Col. Scott Reid is the Chief Knowledge Officer of the US Army JAG Corps. The JAG has about 2,500 lawyers, plus almost an equal number of support staff, plus the same number again in the reserves. Their offices are in 21 countries.
[These are my notes from the International Legal Technology Association’s 2012 Conference 2012. Since I’m publishing them as soon as possible after the end of a session, they may contain the occasional typographical or grammatical error. Please excuse those. To the extent I’ve made any editorial comments, I’ve shown those in brackets.]
- Their Strategy for Enterprise Social Networking. They aimed to create the largest network possible, keeping in mind costs, intuitive usage, respect for the Department of Defense firewall. They had very senior support from the start. Their key knowledge management presence is on milBook, which is part of milSuite. It is built in Jive. They also have a blog function (using WordPress) and are working on Eureka, an idea generation/evaluation tool. The JAG presence on milBook is called JAG Connect.
- Support/Administration. Each group in milBook is is hosted by a lawyer who is given specific responsibility for the role and community. They have over 15,000 individuals participating in 2660 communities. Approximately 20% of the members are contributors. (This is far better than the 90-9-1 participation rule.)
- Gamification in milBook. They award points to contributors. You can win extra points for providing an answer that someone else finds helpful. This gamification has proven to be a very helpful way to motivate and reward participation.
- More Like This. MilBook uses tags to find similar content and serves it up to the reader automatically.

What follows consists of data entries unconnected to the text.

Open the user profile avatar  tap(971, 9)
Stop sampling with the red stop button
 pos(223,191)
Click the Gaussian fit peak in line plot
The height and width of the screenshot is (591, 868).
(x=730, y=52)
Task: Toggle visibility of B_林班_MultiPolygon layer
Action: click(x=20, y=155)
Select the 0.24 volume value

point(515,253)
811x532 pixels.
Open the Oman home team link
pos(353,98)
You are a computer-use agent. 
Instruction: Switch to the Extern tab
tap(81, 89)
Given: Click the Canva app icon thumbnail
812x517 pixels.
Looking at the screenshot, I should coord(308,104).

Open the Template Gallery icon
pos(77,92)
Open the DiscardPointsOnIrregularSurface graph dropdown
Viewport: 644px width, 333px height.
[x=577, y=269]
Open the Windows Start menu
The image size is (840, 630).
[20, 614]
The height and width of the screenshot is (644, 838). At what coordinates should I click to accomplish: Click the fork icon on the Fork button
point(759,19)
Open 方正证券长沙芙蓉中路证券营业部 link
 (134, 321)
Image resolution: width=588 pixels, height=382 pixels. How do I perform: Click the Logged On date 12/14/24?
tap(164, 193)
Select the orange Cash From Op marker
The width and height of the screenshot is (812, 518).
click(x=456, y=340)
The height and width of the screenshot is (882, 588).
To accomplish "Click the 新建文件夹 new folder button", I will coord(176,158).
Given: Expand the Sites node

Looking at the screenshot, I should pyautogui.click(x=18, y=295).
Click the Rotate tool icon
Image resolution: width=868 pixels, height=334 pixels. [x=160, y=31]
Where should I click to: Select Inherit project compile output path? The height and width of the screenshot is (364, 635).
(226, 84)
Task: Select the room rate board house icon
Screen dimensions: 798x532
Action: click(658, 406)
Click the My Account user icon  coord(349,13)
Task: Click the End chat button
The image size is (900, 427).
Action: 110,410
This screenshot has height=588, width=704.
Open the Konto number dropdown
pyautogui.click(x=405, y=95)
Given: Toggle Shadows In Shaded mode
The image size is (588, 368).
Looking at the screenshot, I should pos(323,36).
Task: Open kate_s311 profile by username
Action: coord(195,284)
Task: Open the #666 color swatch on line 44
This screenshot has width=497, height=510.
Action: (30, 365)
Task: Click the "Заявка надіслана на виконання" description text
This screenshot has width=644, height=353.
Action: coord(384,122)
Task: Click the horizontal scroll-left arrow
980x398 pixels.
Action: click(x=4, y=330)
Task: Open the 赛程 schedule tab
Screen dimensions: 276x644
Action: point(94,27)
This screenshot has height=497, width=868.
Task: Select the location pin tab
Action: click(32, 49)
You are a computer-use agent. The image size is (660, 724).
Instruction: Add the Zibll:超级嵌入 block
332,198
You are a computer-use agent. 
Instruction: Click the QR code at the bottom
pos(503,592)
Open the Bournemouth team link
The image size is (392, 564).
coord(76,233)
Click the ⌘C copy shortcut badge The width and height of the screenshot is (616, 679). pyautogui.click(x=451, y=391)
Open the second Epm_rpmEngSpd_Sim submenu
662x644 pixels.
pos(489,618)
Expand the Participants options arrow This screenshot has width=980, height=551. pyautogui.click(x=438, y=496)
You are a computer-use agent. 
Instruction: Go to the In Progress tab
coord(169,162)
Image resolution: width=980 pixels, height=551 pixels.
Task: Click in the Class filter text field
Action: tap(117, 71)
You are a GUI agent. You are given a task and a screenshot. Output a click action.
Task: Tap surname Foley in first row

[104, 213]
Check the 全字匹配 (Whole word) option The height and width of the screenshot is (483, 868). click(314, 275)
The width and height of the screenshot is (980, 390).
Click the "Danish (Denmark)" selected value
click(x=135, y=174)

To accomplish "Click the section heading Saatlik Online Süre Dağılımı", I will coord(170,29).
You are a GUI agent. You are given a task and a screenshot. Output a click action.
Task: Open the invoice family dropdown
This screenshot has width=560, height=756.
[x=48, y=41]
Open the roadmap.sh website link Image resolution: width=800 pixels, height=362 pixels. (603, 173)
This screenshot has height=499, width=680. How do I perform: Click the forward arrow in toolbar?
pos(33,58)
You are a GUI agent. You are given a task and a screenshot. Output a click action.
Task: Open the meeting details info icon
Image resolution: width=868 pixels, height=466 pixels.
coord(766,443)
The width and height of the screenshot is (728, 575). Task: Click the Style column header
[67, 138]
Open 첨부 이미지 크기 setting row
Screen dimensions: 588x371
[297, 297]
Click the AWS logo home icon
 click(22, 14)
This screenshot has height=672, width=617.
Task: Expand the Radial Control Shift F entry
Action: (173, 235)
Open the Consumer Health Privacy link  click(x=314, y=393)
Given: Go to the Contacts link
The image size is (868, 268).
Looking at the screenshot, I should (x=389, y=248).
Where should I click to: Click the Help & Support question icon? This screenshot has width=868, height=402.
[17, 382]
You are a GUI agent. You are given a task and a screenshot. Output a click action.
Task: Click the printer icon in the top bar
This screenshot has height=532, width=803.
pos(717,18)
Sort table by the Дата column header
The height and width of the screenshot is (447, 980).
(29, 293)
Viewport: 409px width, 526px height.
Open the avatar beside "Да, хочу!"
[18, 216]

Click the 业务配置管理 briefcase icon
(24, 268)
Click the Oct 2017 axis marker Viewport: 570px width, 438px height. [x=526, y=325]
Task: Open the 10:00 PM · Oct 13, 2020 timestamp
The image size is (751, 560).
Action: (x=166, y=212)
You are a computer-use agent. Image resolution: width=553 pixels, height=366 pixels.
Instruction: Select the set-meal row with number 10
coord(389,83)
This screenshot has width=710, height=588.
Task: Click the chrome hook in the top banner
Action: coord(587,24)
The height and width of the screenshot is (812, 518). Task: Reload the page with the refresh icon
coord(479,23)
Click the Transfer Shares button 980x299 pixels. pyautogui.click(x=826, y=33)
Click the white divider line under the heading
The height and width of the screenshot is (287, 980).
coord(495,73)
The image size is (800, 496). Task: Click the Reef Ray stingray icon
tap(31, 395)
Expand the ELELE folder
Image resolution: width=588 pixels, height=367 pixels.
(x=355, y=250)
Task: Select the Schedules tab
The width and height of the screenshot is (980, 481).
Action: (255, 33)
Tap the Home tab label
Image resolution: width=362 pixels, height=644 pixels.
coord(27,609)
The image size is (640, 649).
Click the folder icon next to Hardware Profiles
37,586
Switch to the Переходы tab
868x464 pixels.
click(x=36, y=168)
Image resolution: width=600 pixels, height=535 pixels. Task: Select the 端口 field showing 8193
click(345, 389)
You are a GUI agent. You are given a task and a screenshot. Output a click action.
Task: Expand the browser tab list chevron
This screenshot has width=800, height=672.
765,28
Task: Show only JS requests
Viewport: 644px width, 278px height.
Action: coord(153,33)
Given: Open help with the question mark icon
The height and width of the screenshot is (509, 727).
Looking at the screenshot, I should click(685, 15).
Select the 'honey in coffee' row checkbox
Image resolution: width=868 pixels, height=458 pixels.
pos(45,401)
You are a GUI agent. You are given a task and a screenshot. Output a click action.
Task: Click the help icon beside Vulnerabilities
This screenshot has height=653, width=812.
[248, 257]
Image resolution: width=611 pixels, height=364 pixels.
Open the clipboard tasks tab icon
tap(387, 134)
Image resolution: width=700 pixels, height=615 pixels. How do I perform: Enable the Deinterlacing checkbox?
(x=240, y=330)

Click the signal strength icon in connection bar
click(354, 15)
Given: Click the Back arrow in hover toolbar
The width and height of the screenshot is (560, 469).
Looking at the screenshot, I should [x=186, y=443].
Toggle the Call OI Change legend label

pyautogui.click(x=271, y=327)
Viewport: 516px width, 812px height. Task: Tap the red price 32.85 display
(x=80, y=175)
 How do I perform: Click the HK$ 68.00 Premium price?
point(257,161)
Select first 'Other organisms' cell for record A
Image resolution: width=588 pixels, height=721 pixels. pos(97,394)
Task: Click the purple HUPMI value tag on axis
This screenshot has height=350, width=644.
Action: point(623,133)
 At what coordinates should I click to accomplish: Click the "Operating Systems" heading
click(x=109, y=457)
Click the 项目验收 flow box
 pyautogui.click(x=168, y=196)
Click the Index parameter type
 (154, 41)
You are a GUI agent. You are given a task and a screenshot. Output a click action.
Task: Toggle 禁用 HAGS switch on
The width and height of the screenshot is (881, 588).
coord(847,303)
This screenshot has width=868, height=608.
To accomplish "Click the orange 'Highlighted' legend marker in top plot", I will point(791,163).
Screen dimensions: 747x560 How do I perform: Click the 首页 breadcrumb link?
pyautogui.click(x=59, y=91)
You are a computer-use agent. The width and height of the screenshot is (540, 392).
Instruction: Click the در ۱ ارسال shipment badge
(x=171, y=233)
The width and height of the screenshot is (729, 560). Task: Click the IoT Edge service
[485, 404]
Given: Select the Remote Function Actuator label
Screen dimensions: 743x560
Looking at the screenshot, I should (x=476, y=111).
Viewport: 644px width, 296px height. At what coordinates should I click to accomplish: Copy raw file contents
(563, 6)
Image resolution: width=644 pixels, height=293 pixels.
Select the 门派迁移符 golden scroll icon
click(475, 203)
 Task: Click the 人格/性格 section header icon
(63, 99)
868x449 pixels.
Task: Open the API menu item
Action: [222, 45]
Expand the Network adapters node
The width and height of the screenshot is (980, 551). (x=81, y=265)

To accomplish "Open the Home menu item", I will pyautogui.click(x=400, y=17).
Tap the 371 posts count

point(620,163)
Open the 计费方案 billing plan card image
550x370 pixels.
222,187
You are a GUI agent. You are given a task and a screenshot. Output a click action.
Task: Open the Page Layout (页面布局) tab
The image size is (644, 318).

- Lessons Learned. (1) Have a strategic plan. (2) Have communities that reflect functions rather than just the organizational map. (3) Marketing is key to encourage participation. (4) Include a pilot to test bugs and to win senior support. (5) When considering how to motivate participation, consider Daniel Pink’s observations regarding autonomy, mastery and meaning. These are key intrinsic motivators. The gamification also helps, but it provides extrinsic motivation.
[Scott, please review and let me know if my rapid transcription contains any errors. You and your colleagues have a terrific story. I want to be sure I reported it accurately. Thanks!]
Thanks, Mary! We’ve got over 1,500 people signed up to 7 functional area groups. Some people join multiple groups, so the total group membership is 2,660.